We are used to viewing police officers as unfriendly, rigid and powerful individuals. If they become kind, friendly, warm, and flexible through gaining this knowledge and through cognition, their power can be used as a great resource in this type of endeavour. It seems that DIG Prathapasinghe and his army of officers are trying to accomplish this. They are trying to use their well-established power network in the region to influence resourceful citizens and initiate a province-wide program to support child victims. He has mobilized his stewards to identify child victims and sponsors who are willing to provide resources. So far, this initiative has shown promising results. There is no dearth of local sponsors in the region. These activists have realized the challenge and constrains they have been facing with regard to the sustainable implementation of these newly established institutions. It may go beyond their implementing capacity.
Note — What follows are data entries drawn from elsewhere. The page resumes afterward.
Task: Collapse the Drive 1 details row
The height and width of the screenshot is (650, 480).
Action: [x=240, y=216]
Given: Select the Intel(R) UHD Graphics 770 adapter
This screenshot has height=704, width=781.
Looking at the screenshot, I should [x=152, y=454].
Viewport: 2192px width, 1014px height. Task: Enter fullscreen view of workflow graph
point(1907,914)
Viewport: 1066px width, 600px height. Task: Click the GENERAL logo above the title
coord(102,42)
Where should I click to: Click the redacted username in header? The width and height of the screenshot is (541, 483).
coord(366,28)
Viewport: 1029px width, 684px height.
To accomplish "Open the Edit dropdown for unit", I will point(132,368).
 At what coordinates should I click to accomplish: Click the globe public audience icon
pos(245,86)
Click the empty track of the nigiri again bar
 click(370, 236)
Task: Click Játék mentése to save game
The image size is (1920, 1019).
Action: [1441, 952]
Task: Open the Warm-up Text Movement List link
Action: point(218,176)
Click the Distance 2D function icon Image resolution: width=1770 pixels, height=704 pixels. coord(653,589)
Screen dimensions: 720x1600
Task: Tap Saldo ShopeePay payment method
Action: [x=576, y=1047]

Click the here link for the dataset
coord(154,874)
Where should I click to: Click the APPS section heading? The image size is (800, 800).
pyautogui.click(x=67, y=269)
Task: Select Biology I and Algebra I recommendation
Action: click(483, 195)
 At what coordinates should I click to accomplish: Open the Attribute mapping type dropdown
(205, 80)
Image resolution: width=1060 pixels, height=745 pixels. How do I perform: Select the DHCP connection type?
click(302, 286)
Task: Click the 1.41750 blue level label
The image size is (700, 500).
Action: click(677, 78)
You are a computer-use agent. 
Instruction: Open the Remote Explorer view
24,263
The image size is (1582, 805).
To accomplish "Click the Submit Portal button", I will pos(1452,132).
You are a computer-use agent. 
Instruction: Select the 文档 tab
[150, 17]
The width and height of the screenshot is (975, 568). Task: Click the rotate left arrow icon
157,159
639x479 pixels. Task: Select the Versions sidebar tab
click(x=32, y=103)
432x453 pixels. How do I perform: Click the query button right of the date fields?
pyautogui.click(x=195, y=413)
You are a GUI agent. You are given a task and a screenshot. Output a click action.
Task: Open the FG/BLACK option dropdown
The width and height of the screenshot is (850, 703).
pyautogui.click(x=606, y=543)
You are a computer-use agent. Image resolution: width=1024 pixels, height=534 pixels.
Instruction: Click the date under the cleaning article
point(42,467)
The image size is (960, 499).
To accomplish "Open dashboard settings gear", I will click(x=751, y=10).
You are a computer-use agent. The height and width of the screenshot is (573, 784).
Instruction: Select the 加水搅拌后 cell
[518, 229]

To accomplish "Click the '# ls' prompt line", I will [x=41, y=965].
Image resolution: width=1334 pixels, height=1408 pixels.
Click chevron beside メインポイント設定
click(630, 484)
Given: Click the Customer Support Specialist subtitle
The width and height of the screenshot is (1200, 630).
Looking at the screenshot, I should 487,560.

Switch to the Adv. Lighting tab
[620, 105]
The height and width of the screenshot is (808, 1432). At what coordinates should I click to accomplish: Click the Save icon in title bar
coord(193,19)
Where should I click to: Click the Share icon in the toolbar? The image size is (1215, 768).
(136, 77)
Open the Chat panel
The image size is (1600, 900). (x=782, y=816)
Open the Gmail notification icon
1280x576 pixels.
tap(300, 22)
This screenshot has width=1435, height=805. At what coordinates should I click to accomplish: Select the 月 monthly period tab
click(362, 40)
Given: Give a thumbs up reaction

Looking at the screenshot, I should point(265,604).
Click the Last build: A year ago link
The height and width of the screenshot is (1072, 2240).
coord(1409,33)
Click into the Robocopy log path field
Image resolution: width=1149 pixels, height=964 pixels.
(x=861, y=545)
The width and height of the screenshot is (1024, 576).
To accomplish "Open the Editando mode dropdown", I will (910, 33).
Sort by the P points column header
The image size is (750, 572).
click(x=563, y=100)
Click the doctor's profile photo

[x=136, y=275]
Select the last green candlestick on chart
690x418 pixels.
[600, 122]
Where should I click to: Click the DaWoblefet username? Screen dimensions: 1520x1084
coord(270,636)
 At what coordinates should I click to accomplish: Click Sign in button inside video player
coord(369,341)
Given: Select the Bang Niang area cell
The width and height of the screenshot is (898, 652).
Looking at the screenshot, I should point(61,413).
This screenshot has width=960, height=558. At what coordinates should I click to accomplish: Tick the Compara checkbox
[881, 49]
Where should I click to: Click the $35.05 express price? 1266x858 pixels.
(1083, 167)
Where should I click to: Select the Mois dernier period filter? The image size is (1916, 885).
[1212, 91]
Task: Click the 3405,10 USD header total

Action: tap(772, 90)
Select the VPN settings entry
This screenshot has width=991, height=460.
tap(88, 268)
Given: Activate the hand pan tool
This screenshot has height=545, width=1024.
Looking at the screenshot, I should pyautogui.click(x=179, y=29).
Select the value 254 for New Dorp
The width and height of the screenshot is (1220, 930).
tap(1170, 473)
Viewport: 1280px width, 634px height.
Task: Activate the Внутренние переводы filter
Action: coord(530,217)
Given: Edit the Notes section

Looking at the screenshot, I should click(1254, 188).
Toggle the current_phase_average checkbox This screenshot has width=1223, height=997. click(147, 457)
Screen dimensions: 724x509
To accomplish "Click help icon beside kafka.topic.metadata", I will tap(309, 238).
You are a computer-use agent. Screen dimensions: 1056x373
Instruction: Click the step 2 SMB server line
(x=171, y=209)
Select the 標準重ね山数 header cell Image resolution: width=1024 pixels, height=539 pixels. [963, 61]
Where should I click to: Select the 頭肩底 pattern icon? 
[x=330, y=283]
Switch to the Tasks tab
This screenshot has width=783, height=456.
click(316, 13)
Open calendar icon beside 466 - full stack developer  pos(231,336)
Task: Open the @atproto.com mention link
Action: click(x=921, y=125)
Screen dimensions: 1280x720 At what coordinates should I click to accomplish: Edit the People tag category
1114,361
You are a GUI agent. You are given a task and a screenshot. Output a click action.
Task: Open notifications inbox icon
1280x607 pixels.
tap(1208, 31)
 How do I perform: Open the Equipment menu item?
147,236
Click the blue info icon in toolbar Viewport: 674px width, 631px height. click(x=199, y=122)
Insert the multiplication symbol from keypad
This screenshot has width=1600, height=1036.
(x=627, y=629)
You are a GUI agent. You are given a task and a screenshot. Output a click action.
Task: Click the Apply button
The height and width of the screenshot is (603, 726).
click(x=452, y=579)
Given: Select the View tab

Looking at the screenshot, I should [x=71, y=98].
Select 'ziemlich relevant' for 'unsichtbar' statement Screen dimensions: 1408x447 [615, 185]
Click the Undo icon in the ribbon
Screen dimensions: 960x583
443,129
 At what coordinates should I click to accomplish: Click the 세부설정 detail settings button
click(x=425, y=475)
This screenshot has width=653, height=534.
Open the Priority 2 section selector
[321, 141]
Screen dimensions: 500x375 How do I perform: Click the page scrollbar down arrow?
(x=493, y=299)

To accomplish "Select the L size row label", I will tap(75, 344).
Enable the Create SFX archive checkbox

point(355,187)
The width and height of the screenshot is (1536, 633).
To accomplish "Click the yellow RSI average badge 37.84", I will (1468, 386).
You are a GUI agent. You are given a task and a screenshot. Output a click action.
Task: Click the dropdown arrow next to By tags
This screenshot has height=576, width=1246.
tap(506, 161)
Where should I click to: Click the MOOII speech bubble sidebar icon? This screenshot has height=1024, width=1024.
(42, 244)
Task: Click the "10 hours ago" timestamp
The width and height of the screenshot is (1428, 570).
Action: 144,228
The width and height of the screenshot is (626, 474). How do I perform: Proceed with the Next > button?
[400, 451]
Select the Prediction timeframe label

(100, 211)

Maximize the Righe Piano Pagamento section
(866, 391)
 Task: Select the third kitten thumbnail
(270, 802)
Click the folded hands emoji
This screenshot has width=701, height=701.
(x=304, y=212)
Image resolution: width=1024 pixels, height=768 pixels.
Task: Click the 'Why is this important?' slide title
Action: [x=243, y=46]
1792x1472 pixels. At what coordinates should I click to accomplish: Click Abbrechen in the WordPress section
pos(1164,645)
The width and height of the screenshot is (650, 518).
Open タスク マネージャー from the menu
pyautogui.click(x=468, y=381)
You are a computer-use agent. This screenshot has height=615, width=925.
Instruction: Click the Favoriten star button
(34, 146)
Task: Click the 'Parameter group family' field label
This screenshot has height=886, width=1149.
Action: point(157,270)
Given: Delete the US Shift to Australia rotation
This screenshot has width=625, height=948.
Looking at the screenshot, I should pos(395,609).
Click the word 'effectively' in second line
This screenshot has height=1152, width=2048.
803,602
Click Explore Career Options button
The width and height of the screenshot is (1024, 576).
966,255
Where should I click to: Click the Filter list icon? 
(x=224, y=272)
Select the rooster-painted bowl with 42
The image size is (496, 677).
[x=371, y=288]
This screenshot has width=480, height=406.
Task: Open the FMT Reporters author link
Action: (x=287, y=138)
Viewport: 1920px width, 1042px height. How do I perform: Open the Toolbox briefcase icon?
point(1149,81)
Although they are capable of initiating these types of programmes and setting up institutions by acquiring and pooling resources, they are experiencing difficulties in day-to-day management task. They expect to transfer this task of long-term management to existing strong participatory institutions such as Bhodi Arakshaka Sabha, YMBA, and Sarvodaya, once the programme is set up and launched with adequate resources. This would be an important integration of power between state agency and local participation. It may well be an institutional building model for other social interventions.

Finally, this is a timely social intervention. Tsunami has produced more than 4,000 unprotected children who have lost at least one parent. Tsunami has also aggravated socio-economic problems of the poor, in particular of single mothers. Their houses have been washed-off. Their livelihood has been destroyed.

Their family problems have increased. In short, tsunami has amplified the hardships of single parent families and also increased the number of such families. This situation highlights the importance of social intervention such as 'Protection of Unprotected Children'. I expect to see this initiative growing as a country-wide successful protection program for unprotected children including, tsunami child victims.